- Born: 11 December 1858 Calcutta
- Died: 5 October 1924 London
- Allegiance: United Kingdom
- Branch: British Army
- Service years: 1884–1919
- Rank: Major-General
- Unit: Army Medical Services
- Conflicts: Boer War First World War

= Robert Henderson (physician, born 1858) =

Major-General Sir Robert Samuel Findlay Henderson KCMG CB (1858–1924) was a senior British physician, Physician to the King, and England rugby international player.

==Biography==
Born in Calcutta on 11 December 1858, Robert Henderson was educated at Fettes College, Bedford School, the University of Edinburgh and at St Mary's Hospital Medical School, qualifying in medicine in 1882. Between 1882 and 1885, he played rugby in five games for England.

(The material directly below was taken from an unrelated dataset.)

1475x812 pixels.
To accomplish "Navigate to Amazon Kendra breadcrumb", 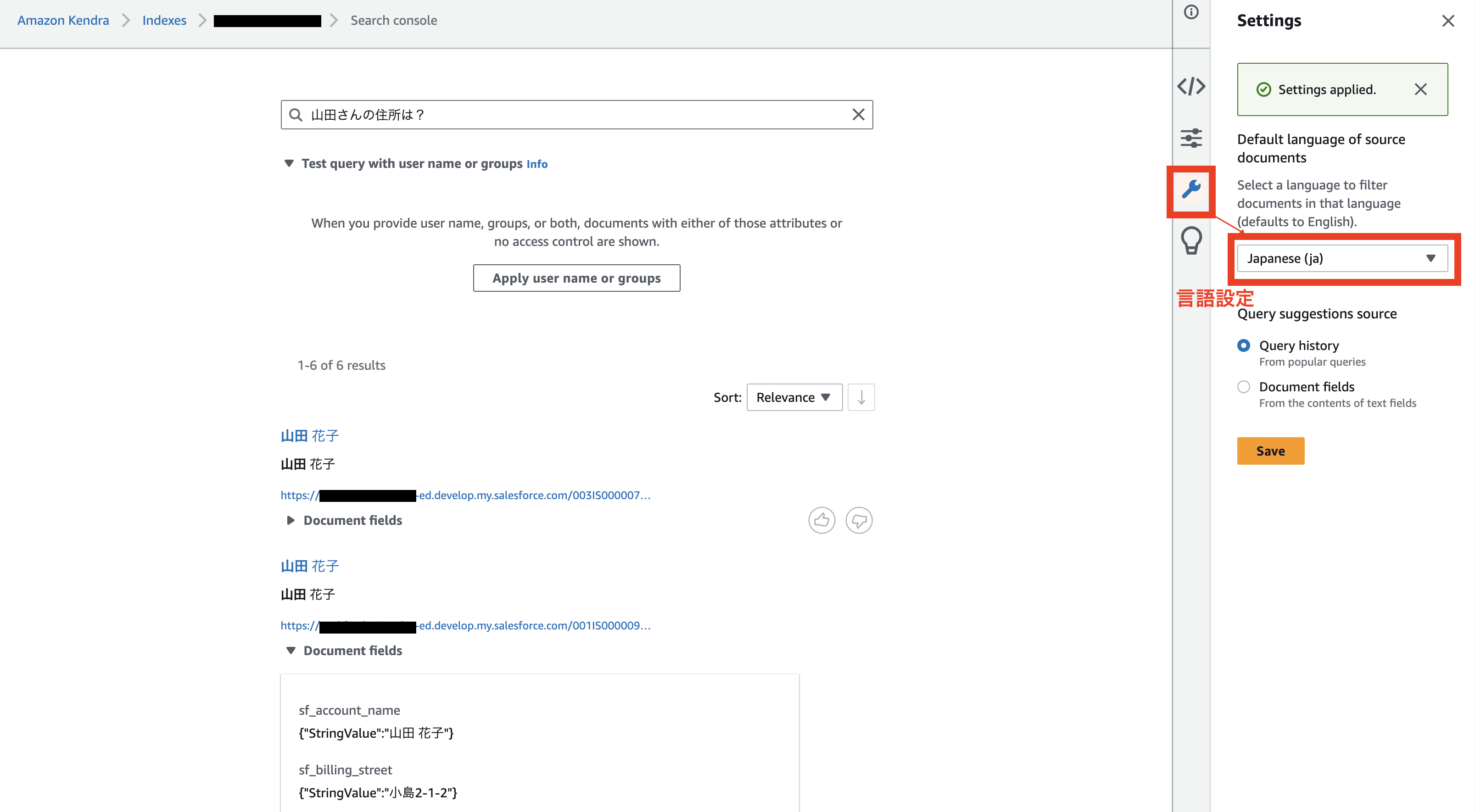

He entered the Army Medical Services on 2 August 1884, and served in Sudan, in 1885, in Burma, between 1886 and 1891, during the Chin-Lushai Expedition, in 1890, on the North West Frontier, between 1891 and 1898, during the Boer Wars, between 1901 and 1902, and during the First World War. He was appointed Director of Medical Services in India, between 1908 and 1912, Physician to the King, in 1910, and Director-General of New Zealand Medical Services, between 1915 and 1919.

Major-General Sir Robert Henderson was invested as a Companion of the Order of the Bath in 1917, and as a Knight Commander of the Order of St Michael and St George in 1919. He retired in 1919 and died in Queen Alexandra Military Hospital, London, on 5 October 1924.